Here, we develop a general design for high-quality fluorogenic activity probes to quantify biochemical processes within live cells, via the release of a fully cell-retained, bright fluorescent soluble product upon reaction. Live cell probes must be membrane-permeable to access intracellular biochemistry, but often that means their fluorophore products are similarly permeable resulting in rapid signal loss from the activating cell, which limits their cell-by-cell resolution as well as their sensitivity for quantifying low-turnover processes. Current strategies to retain fluorescent products within cells usually disrupt native biology e.g. by non-specific alkylation or solid precipitation.
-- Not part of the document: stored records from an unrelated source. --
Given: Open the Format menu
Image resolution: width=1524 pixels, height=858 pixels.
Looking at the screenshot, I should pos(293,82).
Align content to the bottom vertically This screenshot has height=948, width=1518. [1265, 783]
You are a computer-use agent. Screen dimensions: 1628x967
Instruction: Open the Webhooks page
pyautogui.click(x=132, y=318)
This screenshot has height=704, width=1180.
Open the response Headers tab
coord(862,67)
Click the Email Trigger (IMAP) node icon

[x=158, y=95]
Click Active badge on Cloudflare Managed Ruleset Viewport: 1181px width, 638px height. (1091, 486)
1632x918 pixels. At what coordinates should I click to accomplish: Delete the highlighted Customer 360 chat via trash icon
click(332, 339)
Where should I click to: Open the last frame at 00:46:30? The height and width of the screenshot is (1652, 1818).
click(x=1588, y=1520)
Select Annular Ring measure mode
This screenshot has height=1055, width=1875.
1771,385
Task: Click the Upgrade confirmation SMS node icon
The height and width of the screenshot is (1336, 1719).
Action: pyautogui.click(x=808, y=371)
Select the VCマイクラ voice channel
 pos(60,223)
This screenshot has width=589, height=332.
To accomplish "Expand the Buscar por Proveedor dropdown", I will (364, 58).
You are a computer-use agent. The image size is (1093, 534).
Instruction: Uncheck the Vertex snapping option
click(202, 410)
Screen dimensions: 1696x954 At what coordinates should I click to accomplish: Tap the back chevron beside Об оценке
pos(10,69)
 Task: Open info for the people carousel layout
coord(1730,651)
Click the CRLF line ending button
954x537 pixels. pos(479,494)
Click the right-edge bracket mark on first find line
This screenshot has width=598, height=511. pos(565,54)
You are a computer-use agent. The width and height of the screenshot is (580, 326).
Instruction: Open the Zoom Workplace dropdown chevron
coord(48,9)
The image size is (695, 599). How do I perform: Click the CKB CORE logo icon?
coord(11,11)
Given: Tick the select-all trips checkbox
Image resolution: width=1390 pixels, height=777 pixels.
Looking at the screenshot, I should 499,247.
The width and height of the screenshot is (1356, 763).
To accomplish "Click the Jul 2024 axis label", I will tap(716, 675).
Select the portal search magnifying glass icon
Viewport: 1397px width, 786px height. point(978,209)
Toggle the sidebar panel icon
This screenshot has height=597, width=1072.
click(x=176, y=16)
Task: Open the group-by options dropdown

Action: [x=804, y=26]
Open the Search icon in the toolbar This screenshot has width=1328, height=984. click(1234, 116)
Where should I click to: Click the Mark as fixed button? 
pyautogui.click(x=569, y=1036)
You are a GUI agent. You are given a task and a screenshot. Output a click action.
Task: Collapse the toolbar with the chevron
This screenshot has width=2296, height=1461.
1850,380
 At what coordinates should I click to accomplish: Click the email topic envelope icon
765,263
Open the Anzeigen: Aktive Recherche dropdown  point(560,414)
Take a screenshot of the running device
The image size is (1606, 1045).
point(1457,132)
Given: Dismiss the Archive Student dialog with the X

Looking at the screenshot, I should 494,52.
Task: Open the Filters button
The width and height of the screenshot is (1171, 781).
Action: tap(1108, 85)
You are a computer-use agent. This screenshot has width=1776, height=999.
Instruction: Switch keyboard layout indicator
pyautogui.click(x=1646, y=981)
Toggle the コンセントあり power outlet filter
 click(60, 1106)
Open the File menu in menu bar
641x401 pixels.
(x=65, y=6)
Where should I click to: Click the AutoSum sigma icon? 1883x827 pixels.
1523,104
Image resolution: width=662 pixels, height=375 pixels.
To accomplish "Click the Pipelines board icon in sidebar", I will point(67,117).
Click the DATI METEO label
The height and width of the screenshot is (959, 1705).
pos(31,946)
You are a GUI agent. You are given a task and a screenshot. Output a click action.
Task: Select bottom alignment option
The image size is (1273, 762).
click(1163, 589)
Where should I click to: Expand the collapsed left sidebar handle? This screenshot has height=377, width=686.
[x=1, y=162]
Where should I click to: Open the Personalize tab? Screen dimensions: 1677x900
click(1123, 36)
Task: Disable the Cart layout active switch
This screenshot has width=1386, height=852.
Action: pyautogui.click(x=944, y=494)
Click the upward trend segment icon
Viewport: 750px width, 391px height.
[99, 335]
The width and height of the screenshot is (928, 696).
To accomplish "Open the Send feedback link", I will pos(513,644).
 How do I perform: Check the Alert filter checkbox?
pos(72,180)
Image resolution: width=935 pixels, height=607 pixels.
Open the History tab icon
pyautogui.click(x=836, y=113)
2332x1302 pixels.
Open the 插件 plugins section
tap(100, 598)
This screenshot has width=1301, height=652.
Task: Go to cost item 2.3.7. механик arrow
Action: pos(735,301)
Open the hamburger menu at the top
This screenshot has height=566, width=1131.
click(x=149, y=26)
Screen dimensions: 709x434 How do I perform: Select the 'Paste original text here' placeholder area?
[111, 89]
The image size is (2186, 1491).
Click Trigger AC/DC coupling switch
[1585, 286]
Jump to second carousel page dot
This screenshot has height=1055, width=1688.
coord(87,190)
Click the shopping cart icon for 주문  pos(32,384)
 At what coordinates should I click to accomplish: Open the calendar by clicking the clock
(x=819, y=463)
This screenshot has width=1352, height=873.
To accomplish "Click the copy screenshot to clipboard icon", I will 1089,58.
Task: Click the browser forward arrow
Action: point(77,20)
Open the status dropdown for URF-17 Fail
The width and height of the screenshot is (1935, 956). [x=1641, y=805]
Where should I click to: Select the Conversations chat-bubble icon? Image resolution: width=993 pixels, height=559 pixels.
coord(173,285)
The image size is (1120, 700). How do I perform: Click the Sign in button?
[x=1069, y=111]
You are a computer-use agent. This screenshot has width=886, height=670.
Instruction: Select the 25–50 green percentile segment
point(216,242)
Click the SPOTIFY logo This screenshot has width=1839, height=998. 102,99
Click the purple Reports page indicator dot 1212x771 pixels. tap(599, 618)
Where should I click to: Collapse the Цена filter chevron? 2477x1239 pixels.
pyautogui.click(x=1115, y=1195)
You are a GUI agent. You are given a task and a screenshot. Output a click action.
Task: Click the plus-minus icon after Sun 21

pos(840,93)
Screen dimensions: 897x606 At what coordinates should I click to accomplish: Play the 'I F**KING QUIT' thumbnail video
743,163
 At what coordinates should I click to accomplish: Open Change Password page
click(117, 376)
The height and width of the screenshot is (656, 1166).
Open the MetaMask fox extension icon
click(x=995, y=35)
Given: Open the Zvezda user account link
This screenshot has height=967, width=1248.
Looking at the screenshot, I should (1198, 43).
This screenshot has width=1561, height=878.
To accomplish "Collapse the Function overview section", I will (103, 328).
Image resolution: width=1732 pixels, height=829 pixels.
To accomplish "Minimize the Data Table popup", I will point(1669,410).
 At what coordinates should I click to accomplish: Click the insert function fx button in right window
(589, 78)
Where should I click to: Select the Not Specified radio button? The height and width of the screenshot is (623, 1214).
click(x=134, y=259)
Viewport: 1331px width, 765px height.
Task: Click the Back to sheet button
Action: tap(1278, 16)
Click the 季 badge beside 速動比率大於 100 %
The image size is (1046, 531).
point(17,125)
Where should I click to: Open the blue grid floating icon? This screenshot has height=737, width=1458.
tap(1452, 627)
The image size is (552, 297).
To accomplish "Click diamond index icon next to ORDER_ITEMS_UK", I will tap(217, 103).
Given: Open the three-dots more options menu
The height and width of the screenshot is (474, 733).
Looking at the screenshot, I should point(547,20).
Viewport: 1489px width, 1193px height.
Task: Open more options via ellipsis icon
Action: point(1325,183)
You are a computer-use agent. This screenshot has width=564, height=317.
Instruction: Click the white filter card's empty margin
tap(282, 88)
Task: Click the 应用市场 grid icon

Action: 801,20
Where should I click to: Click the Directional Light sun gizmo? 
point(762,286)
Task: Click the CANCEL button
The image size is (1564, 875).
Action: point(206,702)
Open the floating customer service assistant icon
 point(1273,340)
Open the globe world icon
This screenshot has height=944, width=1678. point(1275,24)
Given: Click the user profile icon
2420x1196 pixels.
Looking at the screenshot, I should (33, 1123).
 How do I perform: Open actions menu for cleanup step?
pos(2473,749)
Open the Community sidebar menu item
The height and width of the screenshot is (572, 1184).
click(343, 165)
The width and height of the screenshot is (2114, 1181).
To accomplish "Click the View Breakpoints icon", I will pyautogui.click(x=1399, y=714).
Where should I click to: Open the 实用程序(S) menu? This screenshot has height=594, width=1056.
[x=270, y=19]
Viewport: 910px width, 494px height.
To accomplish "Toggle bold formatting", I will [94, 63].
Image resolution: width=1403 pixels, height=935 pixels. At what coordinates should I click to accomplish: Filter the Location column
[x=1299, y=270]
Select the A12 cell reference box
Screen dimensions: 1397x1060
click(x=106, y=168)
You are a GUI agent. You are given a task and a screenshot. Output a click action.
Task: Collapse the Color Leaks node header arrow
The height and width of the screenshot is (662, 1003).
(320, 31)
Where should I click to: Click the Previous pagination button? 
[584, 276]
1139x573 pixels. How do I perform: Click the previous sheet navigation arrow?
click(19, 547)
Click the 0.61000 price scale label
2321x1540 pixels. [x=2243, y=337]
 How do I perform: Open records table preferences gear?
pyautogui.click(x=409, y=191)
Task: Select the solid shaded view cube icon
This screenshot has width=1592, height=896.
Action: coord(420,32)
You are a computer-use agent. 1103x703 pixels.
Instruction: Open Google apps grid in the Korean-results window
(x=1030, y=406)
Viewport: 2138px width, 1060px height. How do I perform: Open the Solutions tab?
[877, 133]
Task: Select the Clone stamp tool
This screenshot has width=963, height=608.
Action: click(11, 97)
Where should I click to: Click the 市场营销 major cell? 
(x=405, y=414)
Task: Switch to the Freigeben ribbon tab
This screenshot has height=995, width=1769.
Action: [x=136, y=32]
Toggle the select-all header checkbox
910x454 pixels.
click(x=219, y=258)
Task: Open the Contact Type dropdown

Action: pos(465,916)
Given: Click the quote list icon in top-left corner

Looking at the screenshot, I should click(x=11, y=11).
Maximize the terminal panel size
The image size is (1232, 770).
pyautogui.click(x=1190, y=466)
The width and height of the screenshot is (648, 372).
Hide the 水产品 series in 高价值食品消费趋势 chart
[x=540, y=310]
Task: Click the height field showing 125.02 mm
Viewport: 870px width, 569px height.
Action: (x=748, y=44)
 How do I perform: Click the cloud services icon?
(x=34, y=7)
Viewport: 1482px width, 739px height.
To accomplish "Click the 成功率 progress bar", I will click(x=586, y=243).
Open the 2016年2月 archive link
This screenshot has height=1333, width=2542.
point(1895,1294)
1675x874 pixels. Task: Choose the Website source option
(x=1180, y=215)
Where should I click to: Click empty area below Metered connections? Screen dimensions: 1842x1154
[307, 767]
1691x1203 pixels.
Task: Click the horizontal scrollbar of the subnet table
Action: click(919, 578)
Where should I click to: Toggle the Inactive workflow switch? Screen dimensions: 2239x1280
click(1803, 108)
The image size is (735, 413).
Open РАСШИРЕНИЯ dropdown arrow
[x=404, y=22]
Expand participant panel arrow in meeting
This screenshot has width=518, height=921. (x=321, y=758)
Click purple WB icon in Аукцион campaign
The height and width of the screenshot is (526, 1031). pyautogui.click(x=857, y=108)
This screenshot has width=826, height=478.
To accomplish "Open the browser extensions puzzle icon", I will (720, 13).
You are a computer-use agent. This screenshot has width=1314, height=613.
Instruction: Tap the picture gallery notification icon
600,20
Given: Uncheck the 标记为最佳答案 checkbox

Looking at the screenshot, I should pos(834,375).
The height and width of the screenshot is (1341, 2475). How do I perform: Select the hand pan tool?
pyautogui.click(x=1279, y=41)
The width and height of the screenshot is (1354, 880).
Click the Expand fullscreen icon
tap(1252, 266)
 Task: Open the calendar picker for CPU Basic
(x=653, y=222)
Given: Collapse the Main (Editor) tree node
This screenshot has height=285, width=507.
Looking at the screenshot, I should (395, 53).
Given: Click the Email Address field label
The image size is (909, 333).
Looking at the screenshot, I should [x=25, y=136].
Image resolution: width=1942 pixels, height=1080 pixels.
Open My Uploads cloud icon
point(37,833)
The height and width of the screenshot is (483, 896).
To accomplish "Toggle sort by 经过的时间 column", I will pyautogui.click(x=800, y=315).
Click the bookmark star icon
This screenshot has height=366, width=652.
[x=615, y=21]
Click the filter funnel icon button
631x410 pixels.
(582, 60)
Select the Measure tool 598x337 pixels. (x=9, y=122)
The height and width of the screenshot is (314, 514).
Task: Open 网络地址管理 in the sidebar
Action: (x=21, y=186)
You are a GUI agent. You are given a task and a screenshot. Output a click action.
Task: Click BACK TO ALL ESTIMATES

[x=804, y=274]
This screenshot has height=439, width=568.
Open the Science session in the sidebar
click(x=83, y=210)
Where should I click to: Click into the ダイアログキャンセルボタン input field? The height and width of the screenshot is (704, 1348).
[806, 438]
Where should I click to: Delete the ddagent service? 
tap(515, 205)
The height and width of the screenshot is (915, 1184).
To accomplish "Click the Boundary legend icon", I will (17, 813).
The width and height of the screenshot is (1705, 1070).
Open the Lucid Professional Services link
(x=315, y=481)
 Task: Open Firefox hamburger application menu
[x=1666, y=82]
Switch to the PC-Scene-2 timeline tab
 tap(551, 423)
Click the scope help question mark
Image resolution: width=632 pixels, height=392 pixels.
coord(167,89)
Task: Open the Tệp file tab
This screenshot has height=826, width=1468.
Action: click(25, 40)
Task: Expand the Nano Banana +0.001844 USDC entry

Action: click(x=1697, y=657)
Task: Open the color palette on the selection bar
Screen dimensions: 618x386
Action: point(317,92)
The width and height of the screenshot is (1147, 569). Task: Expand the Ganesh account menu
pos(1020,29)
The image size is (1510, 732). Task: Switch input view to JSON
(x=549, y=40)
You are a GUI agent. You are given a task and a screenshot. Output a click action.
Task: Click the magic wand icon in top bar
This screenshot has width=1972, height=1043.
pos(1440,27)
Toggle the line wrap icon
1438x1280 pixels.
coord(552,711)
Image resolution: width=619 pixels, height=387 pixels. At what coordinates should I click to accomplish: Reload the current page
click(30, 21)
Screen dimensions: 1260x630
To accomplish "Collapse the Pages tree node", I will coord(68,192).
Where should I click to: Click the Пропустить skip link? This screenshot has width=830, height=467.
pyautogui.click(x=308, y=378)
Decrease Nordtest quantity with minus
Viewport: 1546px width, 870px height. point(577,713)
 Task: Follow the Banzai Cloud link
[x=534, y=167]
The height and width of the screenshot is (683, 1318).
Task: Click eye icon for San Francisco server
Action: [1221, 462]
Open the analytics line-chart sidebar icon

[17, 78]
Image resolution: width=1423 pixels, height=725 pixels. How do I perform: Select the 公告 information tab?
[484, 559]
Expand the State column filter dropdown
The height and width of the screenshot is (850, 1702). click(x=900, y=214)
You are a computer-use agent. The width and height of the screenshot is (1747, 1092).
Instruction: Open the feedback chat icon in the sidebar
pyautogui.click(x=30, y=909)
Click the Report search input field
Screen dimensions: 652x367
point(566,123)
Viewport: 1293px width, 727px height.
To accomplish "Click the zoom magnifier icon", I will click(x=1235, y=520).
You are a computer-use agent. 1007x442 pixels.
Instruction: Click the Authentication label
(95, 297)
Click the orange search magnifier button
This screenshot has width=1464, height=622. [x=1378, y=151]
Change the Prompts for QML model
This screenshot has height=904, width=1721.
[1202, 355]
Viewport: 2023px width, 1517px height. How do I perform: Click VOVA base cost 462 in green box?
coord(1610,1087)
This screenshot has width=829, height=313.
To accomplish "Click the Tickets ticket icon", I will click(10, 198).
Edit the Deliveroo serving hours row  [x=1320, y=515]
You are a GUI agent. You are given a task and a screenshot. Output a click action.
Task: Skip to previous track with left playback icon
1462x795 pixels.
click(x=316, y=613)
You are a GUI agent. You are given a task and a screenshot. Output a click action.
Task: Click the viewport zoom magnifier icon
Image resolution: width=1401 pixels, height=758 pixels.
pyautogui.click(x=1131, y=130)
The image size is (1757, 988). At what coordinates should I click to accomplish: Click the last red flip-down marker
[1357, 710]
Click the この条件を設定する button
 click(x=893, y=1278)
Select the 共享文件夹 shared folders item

Here, scanning charge- and polarity-based approaches to swap from permeable to cell-retained states, we developed a bright fluorogenic rhodol-based platform, Trappable Green (TraG), balancing all key requirements for signal integration (rapid probe entry, but effective product retention, across many cell lines) and being modular so it can be adapted to quantify many biochemical target types (examples shown here include probes for GSH, TrxR, and H₂O₂). The simple and rugged TraG scaffold can now permit straightforward implementation in a range of cell-retained enzyme activity probes, which will enable more accurate cell-resolved imaging as well as higher-sensitivity integration of low-turnover processes, without the drawbacks of alkylation or precipitation-based strategies.